The film's second love story, and in many ways the more intimately rendered, is that between Affleck and his best buddy Jem (Jeremy Renner), a hard-charging Hotspur covered in Fightin' Irish tattoes and crucifixes who has just got out of prison and does not relish the possibility of going back. Almost any other actor might have taken that fact and rooted Jem in fear. Renner goes entirely the other route and ups the glee quotient. Fresh from his bullet-headed tour-de-force as a bomb disposal expert in last years The Hurt Locker — you didn't know which he ought to defuse first: himself or the bombs — Renner rips through The Town with exactly the same mixture of threat and devil-may-care pugnacity. It's crazy, infectious stuff: if you are a man and you watch this movie you will leave the cinema imitating the scene in which Renner, disguised in police uniform, is hailed by an FBI agent behind him, realises the game is up, and turns, opening fire with his machine gune as he goes. The technical term for this is, I believe: unbelievably cool.

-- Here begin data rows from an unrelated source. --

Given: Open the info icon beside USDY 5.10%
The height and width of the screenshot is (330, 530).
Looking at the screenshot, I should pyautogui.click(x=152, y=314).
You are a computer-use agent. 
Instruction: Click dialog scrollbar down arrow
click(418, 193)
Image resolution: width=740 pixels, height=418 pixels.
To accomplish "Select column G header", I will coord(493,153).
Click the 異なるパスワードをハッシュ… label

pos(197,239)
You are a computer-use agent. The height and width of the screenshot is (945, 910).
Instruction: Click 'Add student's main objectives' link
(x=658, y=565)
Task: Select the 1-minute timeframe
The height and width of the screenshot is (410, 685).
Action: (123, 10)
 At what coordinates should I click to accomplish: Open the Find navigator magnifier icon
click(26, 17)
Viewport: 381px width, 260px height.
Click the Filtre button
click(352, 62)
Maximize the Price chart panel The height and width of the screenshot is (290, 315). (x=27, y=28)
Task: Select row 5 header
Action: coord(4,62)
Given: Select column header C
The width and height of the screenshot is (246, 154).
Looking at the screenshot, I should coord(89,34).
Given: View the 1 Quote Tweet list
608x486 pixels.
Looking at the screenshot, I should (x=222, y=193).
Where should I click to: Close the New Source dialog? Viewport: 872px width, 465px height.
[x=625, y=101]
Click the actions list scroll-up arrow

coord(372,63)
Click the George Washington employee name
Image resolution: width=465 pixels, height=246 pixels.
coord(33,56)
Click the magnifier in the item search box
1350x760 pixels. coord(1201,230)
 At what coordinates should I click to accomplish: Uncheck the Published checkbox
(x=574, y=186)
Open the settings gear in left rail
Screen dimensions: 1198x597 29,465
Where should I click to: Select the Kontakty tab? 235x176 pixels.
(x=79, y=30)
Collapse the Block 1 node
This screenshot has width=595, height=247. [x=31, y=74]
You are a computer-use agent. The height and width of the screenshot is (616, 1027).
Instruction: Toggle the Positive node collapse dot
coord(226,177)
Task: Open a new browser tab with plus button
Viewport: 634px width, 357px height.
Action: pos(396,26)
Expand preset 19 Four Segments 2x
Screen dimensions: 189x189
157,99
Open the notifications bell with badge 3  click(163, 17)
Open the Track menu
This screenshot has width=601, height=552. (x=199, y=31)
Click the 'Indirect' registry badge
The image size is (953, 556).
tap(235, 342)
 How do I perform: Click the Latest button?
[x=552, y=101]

A triangle, then, between the sensitive knucklehead who longs to leave the streets of Boston, the girl who will help him and the best friend who takes it as a personal betrayal — The Town is Good Will Hunting with semi-automatics. What gives the film resonance is the amount of smuggled autobiography Affleck has got onto the screen. The increasingly tense dialogues between he and Renner feel like the conclusion to a conversation he has been having with himself since the very beginning of his career, the one about longing and belonging, integrity vs ambition, leaving home without losing sight of yourself, and so on, except instead of working out these issues with Robin Williams in the therapist's office, Doug lets off steam by firing off round after round in some of the most thrilling bank heists since Michael Mann's Heat. A vast improvement, I think you will agree. What most impresses about The Town, in fact, is the way it confound and collapses the central division in contemporary cinema between indie movies and genre pics. It's as if Affleck had spent all his time in the salt-mines of the summer action movie taking notes on what makes the best ones tick, and then infusing that kineticism with the flinty lyricism of the independent films in which he first came to prominence. The result is genre filmmaking of the highest order — with an indelible sense of self-summation, a finetuning and retooling of all things Affleck. As he told the New York Times, “This is an emblem of the person I want to be going forward.” It's more than that. It's a model of personal filmmaking in the age of Transformers. B+


  1. Agree. Saw it last night, a very solid A-.

  2. Absolutely its a very solid movie. I loved the action part of this movie than the romantic one. I was overjoyed after watching this movie as after such a long I saw a good movie that impressed me a lot.